Galatasaray-Karpaty macinin ogrettigi 10 sey

Senelerdir cesitli platformlarda, Ridvan Dilmen’in aslinda ne kadar kotu bir yorumcu oldugunu, ne kadar art niyetli yorumlar yaptigini, bulundugu konumun verdigi gucle, sinsi yorumlar yaparak kamuoyunu yonlendirmeye calistigini anlatmaya calisip dururum.
Ilk baslarda Ridvan’in tarafsiz oldugu yalanina inanmis Galatasaraylilar dahi cogunluktaydi. Neyse ki, en azindan Galatasaraylilar arasinda kendisine itibar edenin pek kalmamis olmasi benim acimdan sevindiricidir.

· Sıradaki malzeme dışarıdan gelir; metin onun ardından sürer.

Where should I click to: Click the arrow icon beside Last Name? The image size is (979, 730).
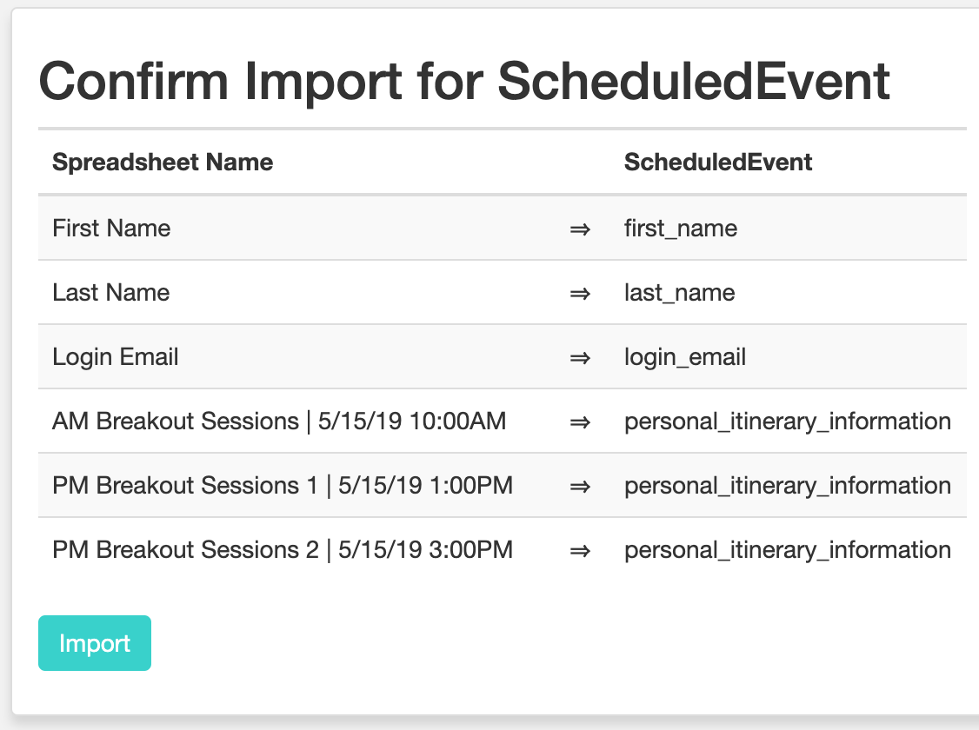coord(581,292)
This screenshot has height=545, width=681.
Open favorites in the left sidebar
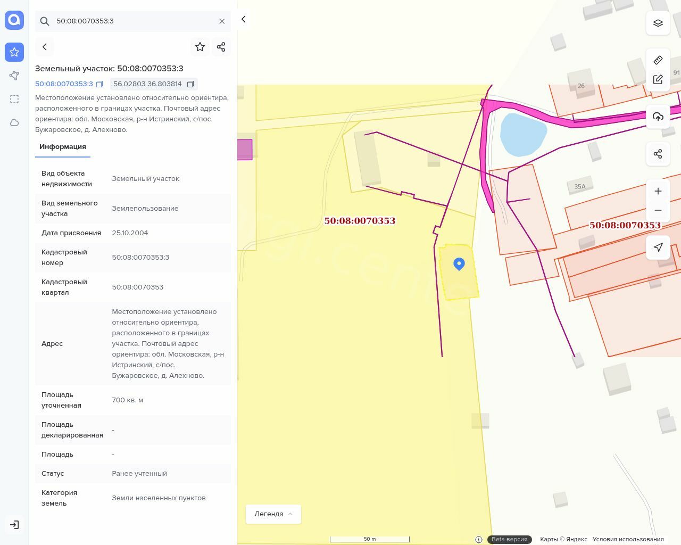[14, 52]
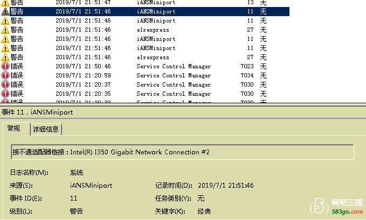Open the 详细信息 tab
This screenshot has width=366, height=220.
(46, 129)
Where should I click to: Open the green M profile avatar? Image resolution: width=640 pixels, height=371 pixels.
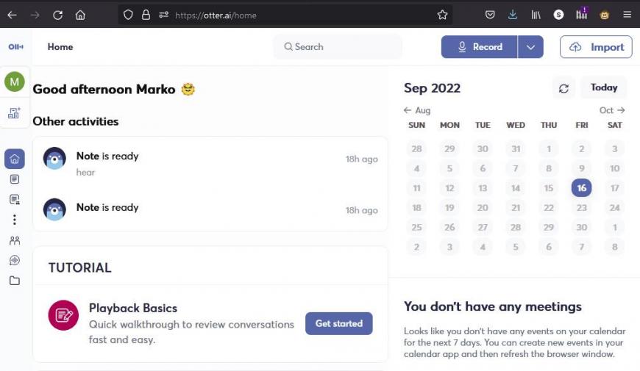[x=14, y=82]
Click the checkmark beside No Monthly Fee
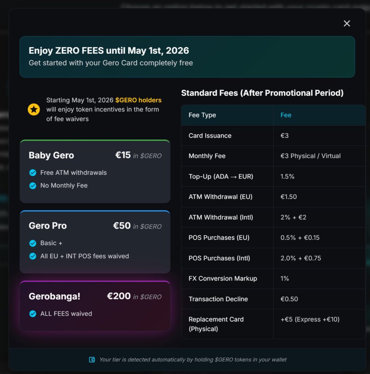 (33, 186)
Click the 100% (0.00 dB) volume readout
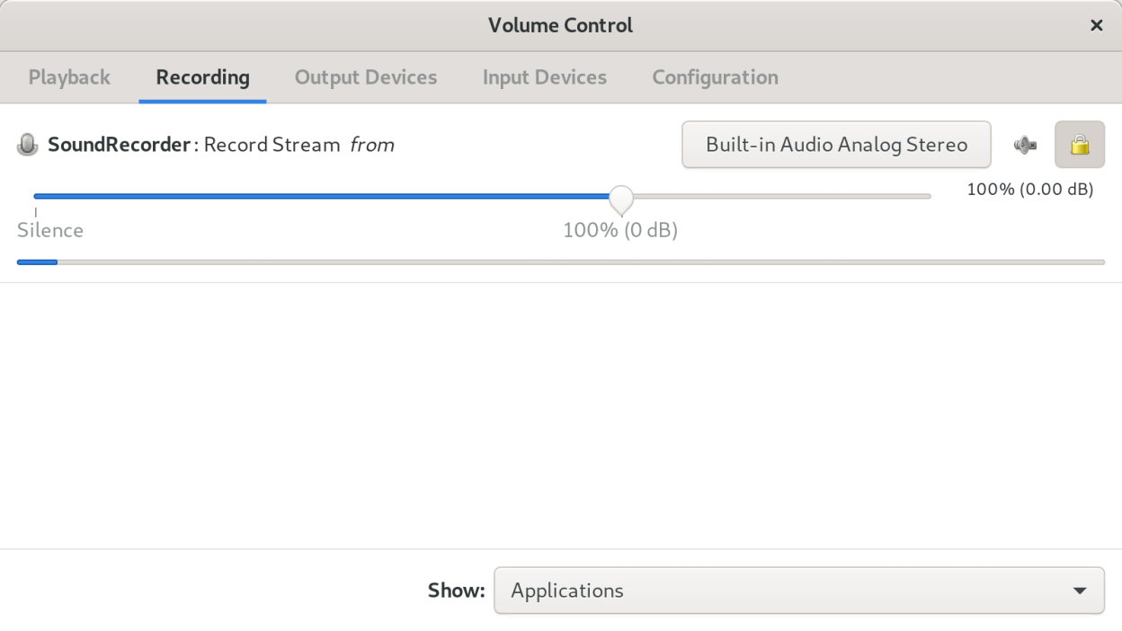The height and width of the screenshot is (631, 1122). [x=1029, y=190]
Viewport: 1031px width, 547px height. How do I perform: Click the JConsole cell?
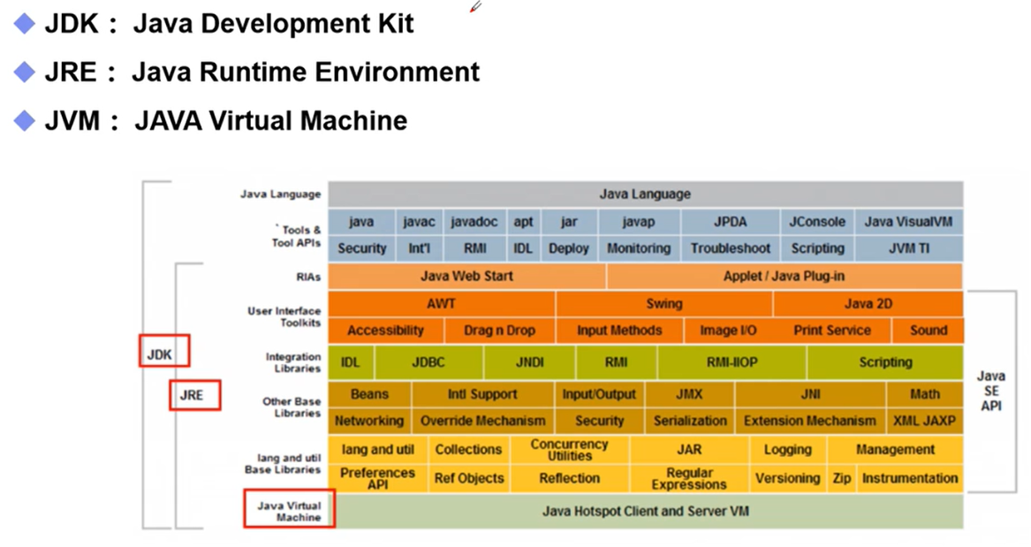pos(817,222)
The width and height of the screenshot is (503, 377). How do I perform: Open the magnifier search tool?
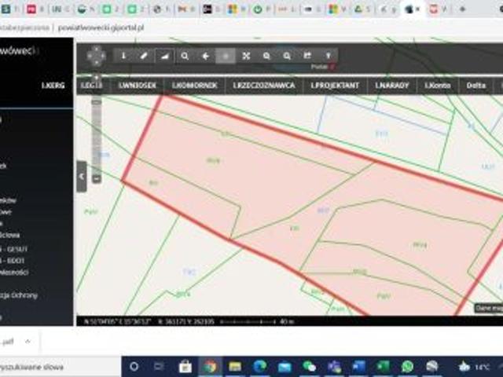[185, 56]
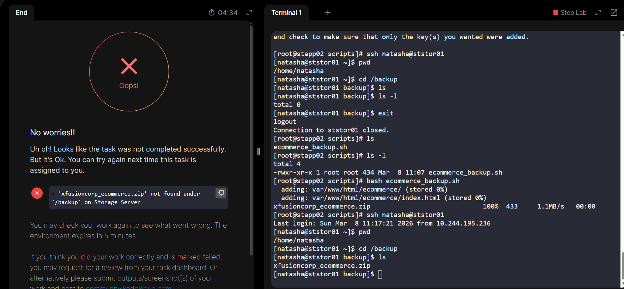
Task: Copy the error message with the copy icon
Action: click(x=221, y=193)
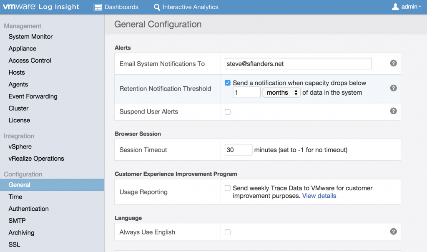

Hala kalmissa da, dun aksam Fenerbahce’nin Young Boys maglubiyeti sonrasi yaptigi programi bir yerlerden bulup izlemelerini tavsiye ediyorum. Turk Spor televizyonculugu acisindan yuzkarasi bir programa imza atti Ridvan Dilmen. Arkadasi Aykut Kocaman’i korumak icin atmadigi takla kalmadi. Bir nevi benim su yazida ongormus oldugumu da gerceklemis oldu. Fenerbahce’nin uzun yillardir sergiledigi en rezil sezon acilisi performansini acaba Daum, Rijkaard veya herhangi bir baska yabanci hoca gerceklemis olsaydi, Ridvan dun kamuoyuna ne gibi mesajlar verirdi tahmin edebilirsiniz. Ancak burasi Turkiye ve burda ahbap-cavus iliskileri her zaman yururluktedir.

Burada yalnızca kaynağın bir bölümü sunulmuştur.